Prejunctionally mediated inhibition of neurotransmission by isoprenaline in rat vas deferens

Abstract

Effects of isoprenaline on monophasic contractions evoked by electric field stimulation were studied in rat isolated prostatic vas deferens. Isoprenaline reduced electrically evoked contractions (EC 50: 0.27 ± 0.05 μM) and propranolol concentration-dependently antagonized the effect of isoprenaline. In contrast, isoprenaline (0.3–3 μM) did not affect the contractile response induced by exogenous noradrenaline or ATP, while forskolin (100 nM) attenuated agonist-induced contraction. In some tissues, adrenergic and purinergic components of the electrically evoked contraction were isolated by exposure to α,β-methylene ATP (3 μM) and prazosin (3 μM), respectively. Isoprenaline induced a greater inhibition of purinergic than adrenergic component of the electrically evoked contraction.
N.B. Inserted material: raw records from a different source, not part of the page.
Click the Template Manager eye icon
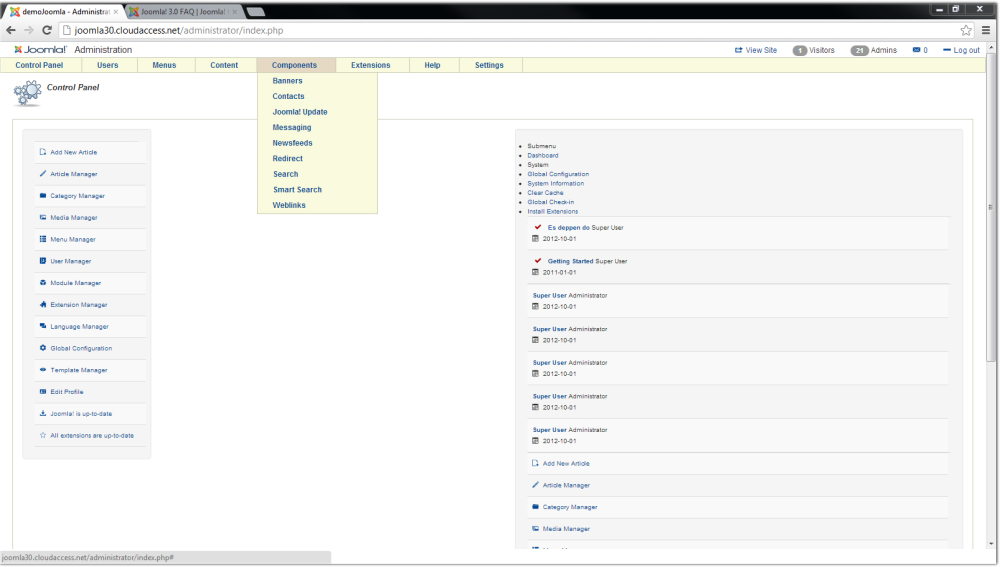The image size is (1000, 567). point(43,370)
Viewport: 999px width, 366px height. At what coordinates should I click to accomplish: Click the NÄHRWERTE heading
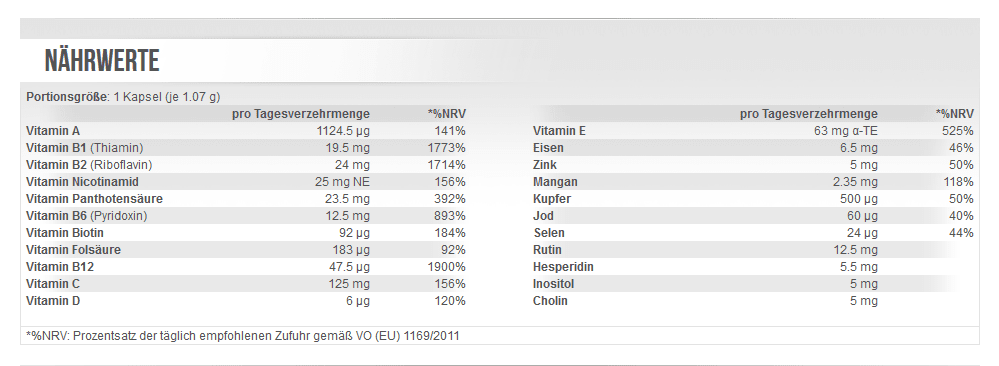(102, 61)
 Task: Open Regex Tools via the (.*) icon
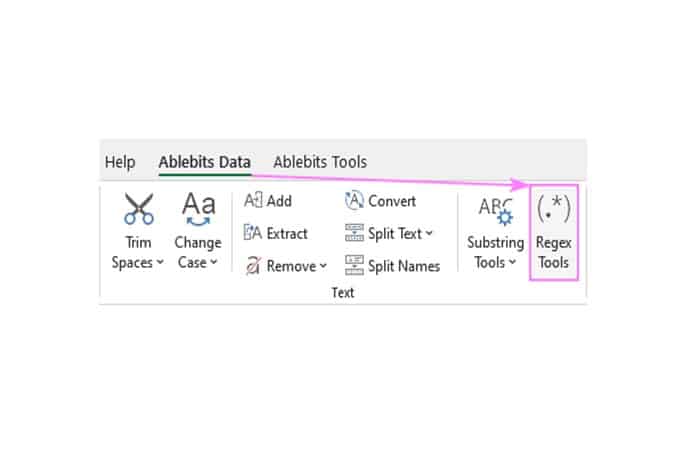pyautogui.click(x=554, y=209)
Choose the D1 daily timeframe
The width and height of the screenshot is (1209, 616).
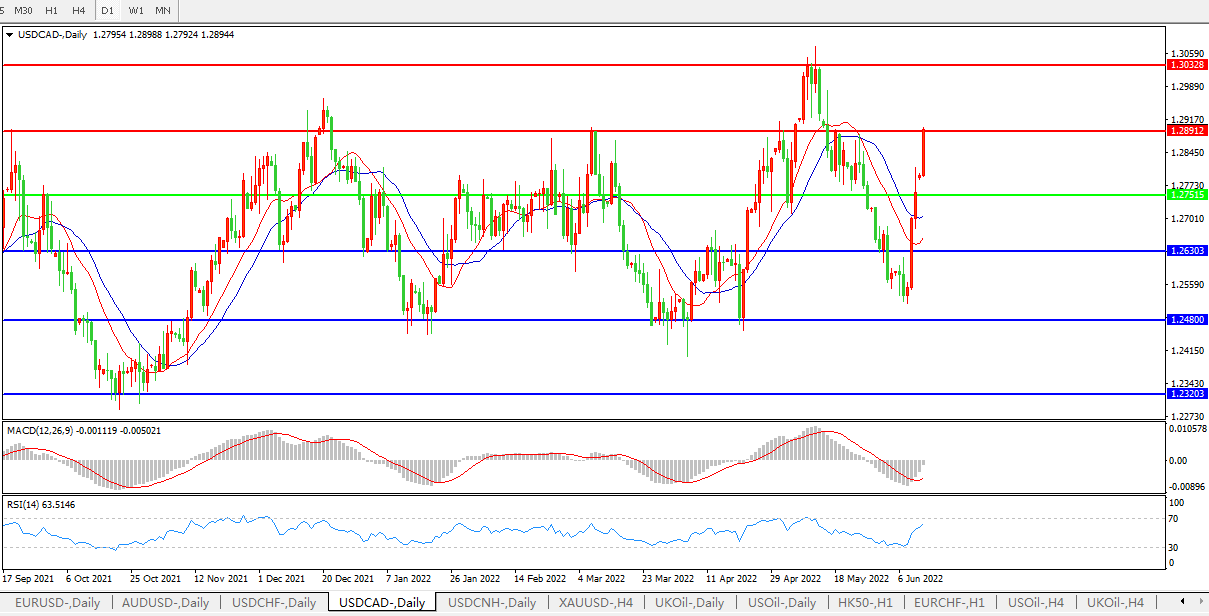(108, 10)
Iberiotoxin (50 nM), glibenclamide (3 μM), 4-aminopyridine (0.3 mM) and tetraethylammonium ions (1 mM) attenuated the effect of isoprenaline. These results indicate that isoprenaline-induced inhibition of the electrically evoked (both purinergic and adrenergic) contraction was mediated primarily through activation of prejunctional β-adrenoceptors, which probably inhibited release of contractile transmitters from sympathetic nerves supplying vas deferens. Lack of effect of isoprenaline on agonistinduced contraction does not favour a functional role of β-adrenoceptors in vas smooth muscle.